**DESCRIPTION OF THE TASK**
Please retype the lines below exactly, beginning at the line that contains "You are a computer-use agent. Viewport: 1230px" and stopping after the last line of the entries.

**Dataset rows**
....

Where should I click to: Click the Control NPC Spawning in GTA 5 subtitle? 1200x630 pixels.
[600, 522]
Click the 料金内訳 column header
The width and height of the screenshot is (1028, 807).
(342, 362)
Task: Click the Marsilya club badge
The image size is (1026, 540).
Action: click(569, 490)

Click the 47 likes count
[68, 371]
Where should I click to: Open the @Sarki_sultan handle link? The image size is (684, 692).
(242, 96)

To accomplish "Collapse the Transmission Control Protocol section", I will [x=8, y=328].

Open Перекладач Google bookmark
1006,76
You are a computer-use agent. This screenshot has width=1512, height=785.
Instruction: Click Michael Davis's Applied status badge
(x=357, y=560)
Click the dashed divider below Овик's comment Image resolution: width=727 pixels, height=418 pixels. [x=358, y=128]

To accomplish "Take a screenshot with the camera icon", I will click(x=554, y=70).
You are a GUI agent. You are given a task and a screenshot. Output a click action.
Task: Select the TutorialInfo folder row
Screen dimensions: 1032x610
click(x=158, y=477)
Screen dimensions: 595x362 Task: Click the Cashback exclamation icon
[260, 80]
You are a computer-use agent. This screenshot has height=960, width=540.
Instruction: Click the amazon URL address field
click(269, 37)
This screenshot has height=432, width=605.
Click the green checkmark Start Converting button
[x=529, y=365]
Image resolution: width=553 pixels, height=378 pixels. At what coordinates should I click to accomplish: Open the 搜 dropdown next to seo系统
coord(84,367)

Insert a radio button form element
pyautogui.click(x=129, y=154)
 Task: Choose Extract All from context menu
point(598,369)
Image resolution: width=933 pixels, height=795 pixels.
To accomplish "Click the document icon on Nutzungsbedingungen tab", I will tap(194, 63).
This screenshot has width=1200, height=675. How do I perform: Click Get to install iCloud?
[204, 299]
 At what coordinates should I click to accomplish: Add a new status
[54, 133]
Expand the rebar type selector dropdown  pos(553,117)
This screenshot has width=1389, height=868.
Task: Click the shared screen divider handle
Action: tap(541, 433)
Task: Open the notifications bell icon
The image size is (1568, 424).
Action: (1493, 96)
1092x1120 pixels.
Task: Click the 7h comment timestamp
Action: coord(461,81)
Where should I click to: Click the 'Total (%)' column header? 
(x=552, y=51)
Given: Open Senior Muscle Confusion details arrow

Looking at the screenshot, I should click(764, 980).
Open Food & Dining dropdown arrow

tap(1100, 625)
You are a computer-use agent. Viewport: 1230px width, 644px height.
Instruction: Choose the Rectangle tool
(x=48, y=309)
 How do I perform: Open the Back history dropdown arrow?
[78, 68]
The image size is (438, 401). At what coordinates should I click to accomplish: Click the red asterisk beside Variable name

....

**COMPLETE OUTPUT**
You are a computer-use agent. Viewport: 1230px width, 644px height.
Instruction: Choose the Rectangle tool
(x=48, y=309)
 How do I perform: Open the Back history dropdown arrow?
[78, 68]
The image size is (438, 401). At what coordinates should I click to accomplish: Click the red asterisk beside Variable name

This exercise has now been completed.